== EXCERPT TO READ

# Mineral spirits to reveal excess glue?



## rdeadly (Apr 5, 2012)

Is this a common technique to show any excess glue before finishing the wood? Is this the only way or are there any other techniques?

Thanks so much!

R


----------



## Fred Hargis (Apr 28, 2012)

You can use just about any solvent, such as alcohol, acetone, and the others for the same purpose. Water would also work, but you have grain raising and maybe weaker wood joints. There is a glue that responds to UV light, you could use it and then shine the light on the wood to see if any glue streaks remain. But the MS also reveals scratches and other wood imperfections ....and is probably as cheap as it gets for that use.


----------



## rdeadly (Apr 5, 2012)

Thanks for the reply! When you mention alcohol,mod you just mean rubbing alcohol? How long would these solvents take to dry before applying a finish?

Thanks!


----------



## Fred Hargis (Apr 28, 2012)

Rubbing alcohol might work, though it has a fairly high moisture content (as I understand it). But I was referring to denatured alcohol....I keep quite a bit around for use with shellac. Any of these solvents evaporate fairly quickly, MS is likely the slowest....but even on a cold day it should be dry enough within less than an hour. Many finishes are (like oil base varnish) are compatible with MS, so you can actually apply varnish right over a light wiping of MS. Don't try that with all the possible combinations, but in many (maybe most) situations it shouldn't be a problem.

====

# [GOALS]
1. Answer the following questions about the forum thread on using mineral spirits to reveal excess glue, giving each answer on its own line.
(a) What two drawbacks of using water for this purpose does the thread mention?
(b) What kind of alcohol did the replying poster actually mean?
(c) Which solvent does the thread say is likely the slowest to evaporate?
2. Proceed with the forum thread on using mineral spirits to reveal excess glue, picking up after its final sentence.

== AVAILABLE DATA

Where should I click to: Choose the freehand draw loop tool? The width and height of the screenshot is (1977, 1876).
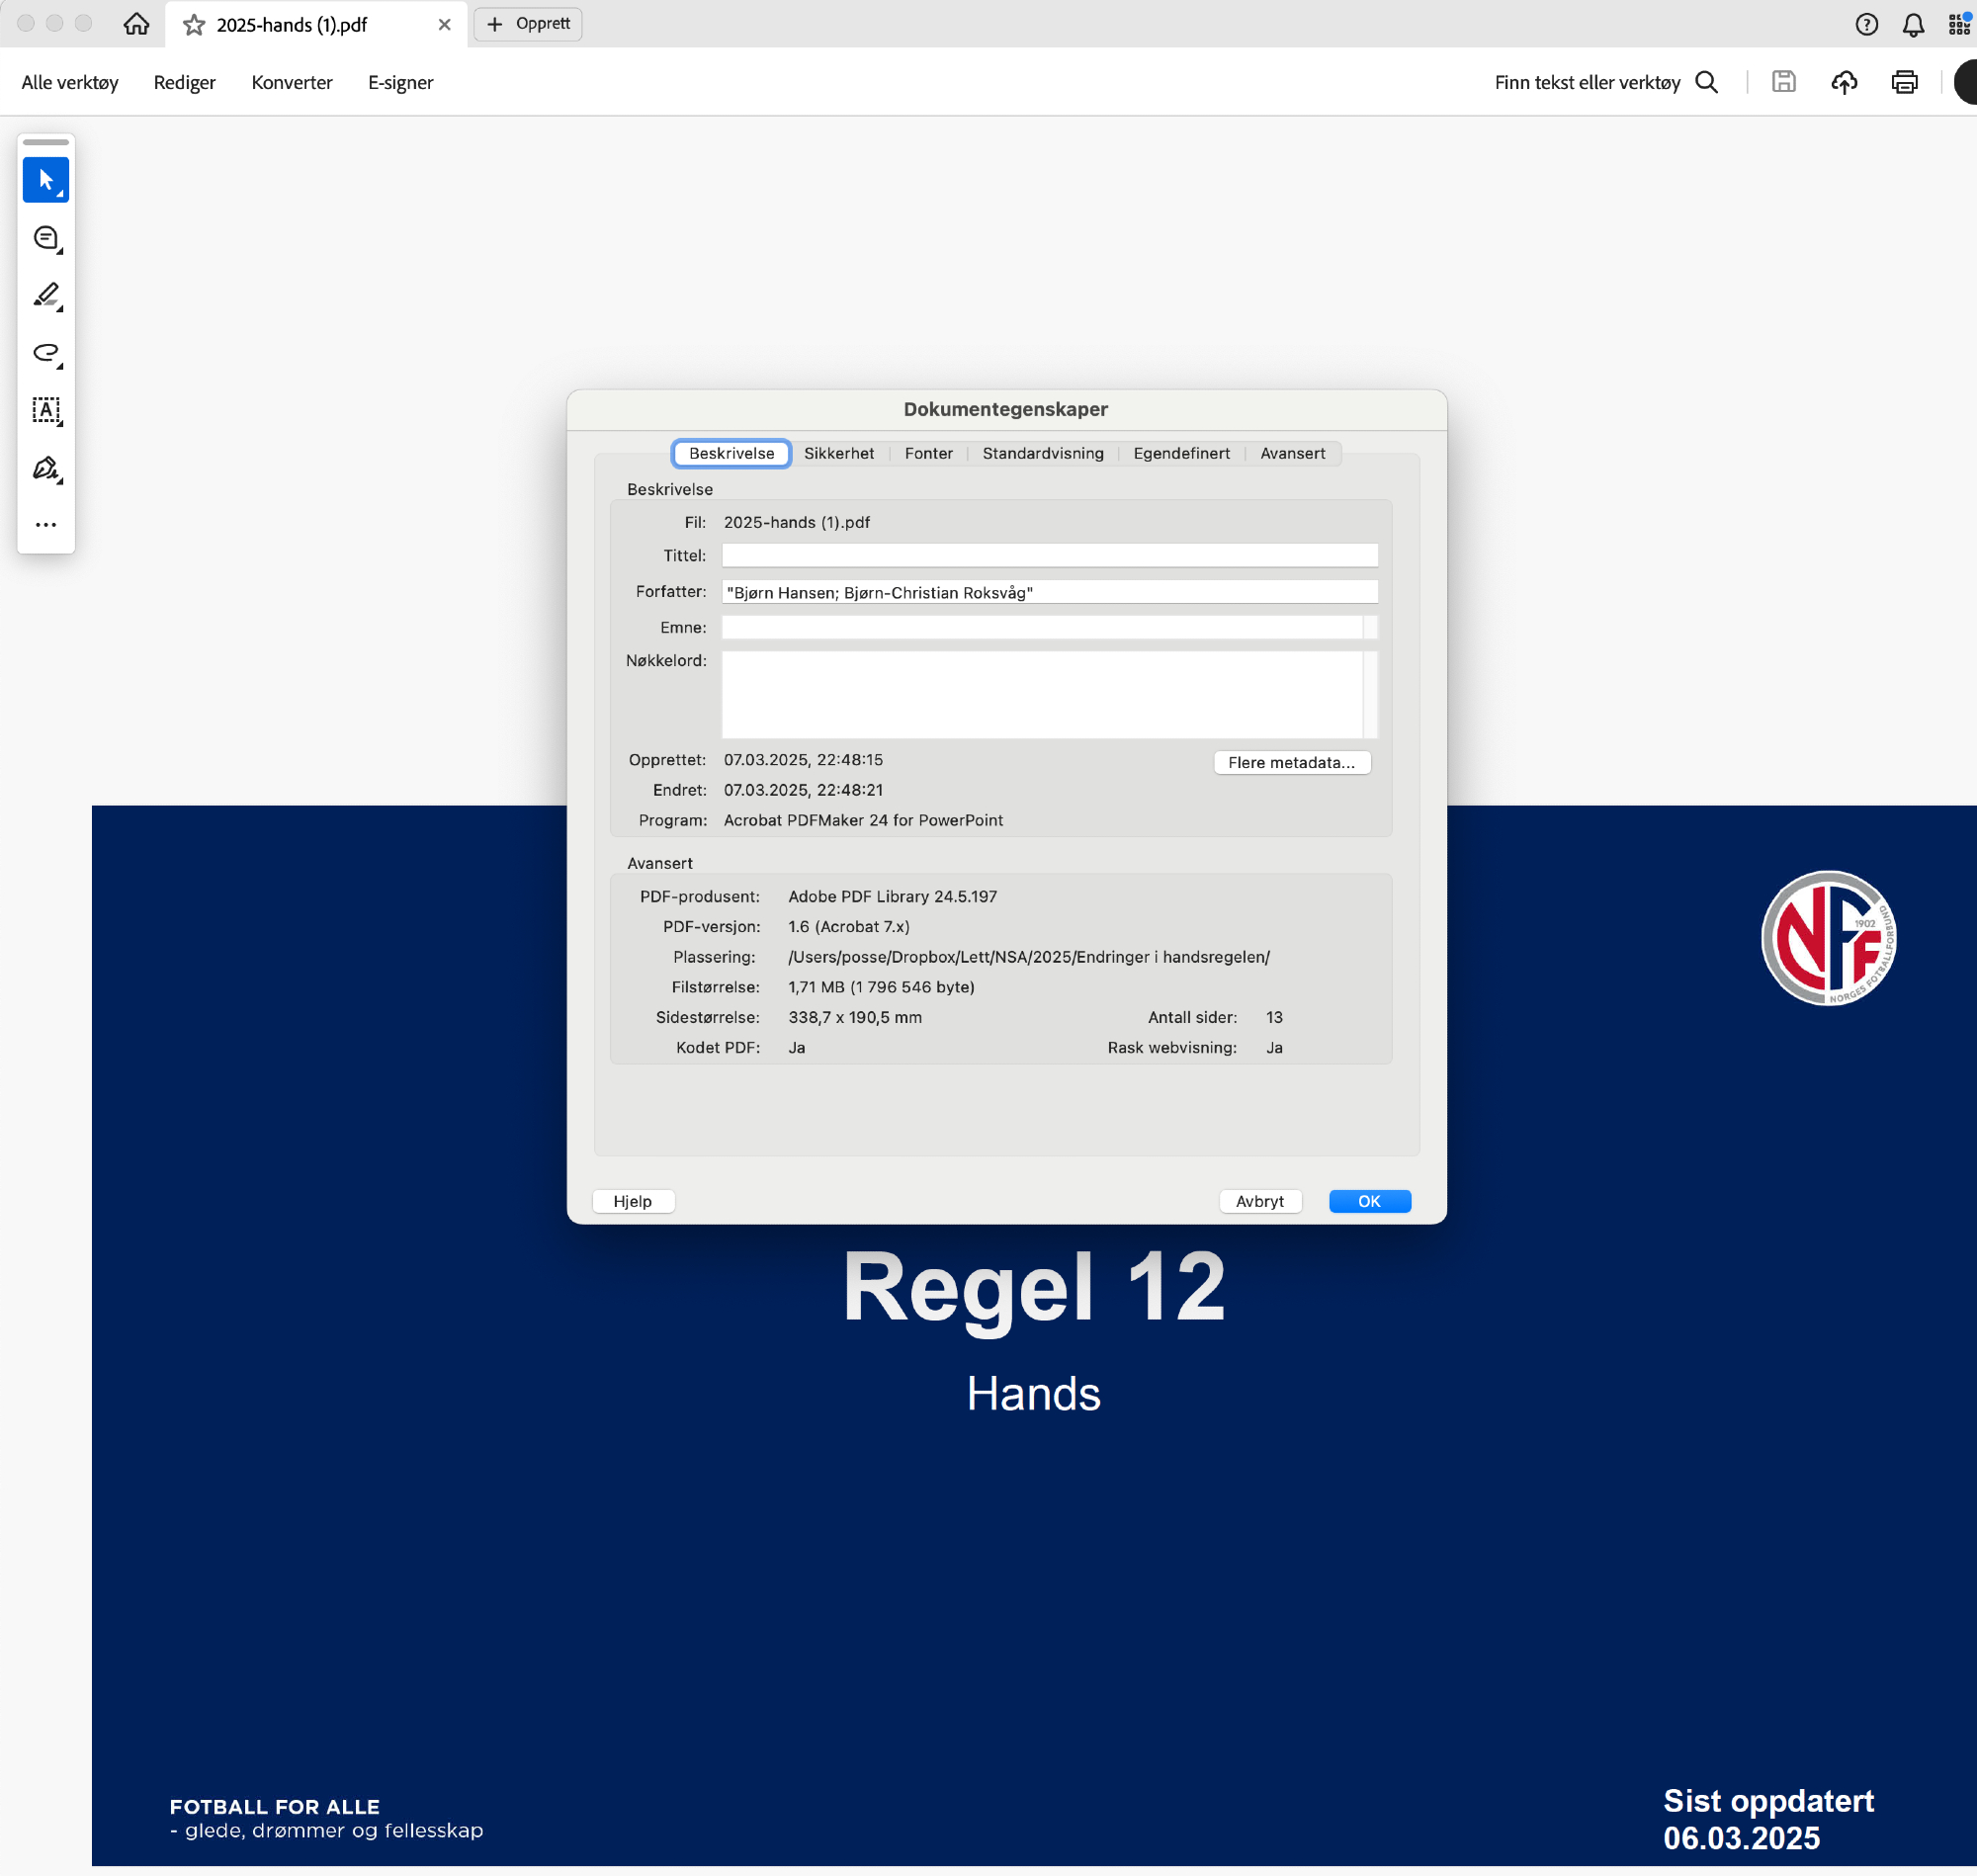coord(46,353)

====

# [WRITTEN RESPONSES]
1.
(a) Grain raising and possibly weaker wood joints.
(b) Denatured alcohol.
(c) Mineral spirits.

2.
----------



## Steve Neul (Sep 2, 2011)

The best thing to do is wash the excess glue off with a wet rag when you are building and not have the glue stain to worry about. It's been many years since I've had to deal with a glue stain so I don't test for it. If it happens I would touch up the spot with a touch up marker before I apply the finish.


----------



## HowardAcheson (Nov 25, 2011)

In addition to finding sanding and glue marks wiping the wood surface with solvent will preview the look and color of the wood if you intend to finish the item with a clear finish.

While mineral spirits will work well and give you lots of time to look at the wood, it will also take a long time to evaporate. You need to wait for the mineral spirits to fully evaporate before continuing with your finishing. I prefer the denatured alcohol mentioned by others. It evaporates more quickly than MS allowing you to get back to work faster.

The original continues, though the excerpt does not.